Report each line of the entries below that includes "Uncheck".
+===+
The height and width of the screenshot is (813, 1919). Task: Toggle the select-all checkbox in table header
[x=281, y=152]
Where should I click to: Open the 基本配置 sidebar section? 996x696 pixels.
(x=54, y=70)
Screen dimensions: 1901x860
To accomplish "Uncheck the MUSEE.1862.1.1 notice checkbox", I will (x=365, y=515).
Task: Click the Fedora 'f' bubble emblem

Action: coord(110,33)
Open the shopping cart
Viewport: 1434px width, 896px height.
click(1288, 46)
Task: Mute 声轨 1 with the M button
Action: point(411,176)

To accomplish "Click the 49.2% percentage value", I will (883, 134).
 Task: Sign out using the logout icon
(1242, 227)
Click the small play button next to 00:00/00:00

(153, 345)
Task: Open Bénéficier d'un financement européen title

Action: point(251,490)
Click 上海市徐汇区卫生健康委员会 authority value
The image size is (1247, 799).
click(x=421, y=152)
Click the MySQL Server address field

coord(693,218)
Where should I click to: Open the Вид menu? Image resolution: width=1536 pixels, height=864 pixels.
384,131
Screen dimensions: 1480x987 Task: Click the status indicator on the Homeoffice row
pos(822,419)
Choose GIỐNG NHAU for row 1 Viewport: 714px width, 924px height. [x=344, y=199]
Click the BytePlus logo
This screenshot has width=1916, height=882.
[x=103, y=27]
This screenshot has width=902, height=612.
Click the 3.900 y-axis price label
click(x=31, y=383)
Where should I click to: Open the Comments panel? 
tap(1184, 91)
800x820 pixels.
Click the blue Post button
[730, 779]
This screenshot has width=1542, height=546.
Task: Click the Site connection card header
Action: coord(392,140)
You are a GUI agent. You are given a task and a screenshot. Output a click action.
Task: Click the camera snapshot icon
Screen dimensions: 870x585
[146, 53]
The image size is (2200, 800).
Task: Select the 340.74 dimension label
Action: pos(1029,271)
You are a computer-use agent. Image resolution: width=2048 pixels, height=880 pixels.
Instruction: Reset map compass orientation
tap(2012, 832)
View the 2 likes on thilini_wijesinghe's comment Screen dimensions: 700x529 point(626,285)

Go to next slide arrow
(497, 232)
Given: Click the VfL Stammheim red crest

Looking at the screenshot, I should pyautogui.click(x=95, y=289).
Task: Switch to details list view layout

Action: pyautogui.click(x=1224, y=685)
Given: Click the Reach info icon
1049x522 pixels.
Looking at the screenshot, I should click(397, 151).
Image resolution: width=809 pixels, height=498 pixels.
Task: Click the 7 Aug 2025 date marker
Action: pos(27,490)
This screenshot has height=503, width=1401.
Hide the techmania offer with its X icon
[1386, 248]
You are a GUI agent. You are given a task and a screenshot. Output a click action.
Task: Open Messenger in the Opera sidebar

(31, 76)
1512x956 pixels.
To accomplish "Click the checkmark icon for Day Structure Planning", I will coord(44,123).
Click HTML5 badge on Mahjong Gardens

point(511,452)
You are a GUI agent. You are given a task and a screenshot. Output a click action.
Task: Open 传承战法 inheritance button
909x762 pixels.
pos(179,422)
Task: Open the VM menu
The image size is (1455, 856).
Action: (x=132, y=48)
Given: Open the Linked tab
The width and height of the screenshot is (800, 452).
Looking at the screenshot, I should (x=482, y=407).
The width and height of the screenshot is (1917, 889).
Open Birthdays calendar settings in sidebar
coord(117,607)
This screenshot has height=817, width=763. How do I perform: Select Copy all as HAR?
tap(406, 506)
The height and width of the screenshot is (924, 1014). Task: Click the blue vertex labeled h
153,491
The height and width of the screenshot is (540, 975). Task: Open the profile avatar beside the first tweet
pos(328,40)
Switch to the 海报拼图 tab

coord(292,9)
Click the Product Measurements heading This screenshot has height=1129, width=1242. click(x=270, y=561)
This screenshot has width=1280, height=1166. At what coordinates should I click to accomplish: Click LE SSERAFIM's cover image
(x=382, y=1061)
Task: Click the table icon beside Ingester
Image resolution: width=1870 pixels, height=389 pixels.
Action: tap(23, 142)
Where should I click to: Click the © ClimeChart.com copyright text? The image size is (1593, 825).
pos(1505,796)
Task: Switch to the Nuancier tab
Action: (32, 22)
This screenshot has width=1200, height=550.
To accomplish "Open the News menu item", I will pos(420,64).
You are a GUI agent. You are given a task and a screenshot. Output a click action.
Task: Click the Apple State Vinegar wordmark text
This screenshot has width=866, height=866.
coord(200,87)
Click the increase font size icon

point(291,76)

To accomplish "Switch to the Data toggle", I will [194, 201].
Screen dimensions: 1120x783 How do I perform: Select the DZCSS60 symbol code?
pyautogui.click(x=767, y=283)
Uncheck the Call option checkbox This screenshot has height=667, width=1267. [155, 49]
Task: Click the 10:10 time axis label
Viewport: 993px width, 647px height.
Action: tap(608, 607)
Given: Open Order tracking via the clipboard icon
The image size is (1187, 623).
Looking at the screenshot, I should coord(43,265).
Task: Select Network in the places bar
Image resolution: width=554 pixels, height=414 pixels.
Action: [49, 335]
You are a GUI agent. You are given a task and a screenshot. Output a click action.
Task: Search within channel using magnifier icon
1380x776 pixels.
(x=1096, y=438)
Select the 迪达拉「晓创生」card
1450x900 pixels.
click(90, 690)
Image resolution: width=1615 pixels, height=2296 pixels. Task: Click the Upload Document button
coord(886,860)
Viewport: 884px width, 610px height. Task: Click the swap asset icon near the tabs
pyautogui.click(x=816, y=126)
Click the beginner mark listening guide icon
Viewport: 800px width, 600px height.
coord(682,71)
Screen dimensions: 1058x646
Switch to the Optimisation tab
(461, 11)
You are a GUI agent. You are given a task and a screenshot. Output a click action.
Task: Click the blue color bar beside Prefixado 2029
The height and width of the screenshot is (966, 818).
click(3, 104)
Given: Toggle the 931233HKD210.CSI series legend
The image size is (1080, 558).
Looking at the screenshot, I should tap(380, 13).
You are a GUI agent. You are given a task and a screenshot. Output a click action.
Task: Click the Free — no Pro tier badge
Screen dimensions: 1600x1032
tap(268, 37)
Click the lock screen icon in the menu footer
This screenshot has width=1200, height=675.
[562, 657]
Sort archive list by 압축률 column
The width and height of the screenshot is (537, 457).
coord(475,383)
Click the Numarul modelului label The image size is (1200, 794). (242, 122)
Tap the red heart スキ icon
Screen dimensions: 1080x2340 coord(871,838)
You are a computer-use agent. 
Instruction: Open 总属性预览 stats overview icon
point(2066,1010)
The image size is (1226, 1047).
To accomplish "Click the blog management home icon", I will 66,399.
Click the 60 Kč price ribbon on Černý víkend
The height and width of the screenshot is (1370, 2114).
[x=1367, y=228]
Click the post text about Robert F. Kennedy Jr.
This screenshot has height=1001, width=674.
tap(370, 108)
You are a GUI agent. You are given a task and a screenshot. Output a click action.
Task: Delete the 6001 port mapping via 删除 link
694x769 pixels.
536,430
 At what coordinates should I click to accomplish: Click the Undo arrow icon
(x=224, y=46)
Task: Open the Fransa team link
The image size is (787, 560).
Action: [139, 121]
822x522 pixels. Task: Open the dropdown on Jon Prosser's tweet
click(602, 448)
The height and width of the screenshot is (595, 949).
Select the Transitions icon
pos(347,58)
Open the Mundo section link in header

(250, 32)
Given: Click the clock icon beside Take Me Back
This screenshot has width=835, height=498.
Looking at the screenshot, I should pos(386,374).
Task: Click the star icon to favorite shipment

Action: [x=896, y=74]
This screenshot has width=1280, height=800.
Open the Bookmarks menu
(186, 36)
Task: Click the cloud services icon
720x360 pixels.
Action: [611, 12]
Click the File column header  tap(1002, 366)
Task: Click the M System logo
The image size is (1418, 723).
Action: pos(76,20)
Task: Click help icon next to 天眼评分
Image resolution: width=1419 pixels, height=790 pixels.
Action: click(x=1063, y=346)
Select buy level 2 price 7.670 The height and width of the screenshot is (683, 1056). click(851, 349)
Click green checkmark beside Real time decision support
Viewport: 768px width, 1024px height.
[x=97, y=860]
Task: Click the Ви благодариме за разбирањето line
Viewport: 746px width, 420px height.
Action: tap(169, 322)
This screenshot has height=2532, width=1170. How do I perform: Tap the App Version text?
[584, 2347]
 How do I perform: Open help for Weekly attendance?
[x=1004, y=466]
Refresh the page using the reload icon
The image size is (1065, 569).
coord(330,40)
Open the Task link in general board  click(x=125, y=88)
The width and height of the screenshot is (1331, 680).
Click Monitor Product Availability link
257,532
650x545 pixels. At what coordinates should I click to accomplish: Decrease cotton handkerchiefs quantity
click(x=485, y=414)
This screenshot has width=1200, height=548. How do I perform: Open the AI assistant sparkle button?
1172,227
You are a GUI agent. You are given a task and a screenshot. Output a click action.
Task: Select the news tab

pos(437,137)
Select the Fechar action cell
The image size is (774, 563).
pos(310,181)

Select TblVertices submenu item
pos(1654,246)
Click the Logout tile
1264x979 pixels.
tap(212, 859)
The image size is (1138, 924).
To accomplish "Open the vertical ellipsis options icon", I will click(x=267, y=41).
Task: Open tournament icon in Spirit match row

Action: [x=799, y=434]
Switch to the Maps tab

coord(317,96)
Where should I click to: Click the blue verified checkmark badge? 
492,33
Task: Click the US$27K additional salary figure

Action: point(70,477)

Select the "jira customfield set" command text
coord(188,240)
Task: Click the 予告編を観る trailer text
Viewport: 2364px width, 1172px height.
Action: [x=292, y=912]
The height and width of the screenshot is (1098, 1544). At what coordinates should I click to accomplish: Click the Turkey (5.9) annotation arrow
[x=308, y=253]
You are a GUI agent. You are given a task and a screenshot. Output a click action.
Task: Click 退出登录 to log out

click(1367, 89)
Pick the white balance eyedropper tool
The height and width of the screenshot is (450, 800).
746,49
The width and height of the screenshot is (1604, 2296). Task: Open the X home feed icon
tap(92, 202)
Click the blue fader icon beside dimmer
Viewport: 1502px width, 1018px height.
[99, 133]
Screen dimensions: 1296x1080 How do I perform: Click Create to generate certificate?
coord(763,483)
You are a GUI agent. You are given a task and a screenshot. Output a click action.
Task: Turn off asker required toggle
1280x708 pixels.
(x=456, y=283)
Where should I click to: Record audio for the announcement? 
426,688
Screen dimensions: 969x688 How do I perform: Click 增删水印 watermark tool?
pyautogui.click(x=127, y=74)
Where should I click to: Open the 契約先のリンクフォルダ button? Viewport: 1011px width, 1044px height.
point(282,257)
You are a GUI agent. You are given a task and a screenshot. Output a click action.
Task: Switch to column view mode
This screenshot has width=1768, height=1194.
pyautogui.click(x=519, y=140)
+===+
- _Output of the task_
To accomplish "Uncheck the MUSEE.1862.1.1 notice checkbox", I will (x=365, y=515).
Uncheck the Call option checkbox This screenshot has height=667, width=1267. [155, 49]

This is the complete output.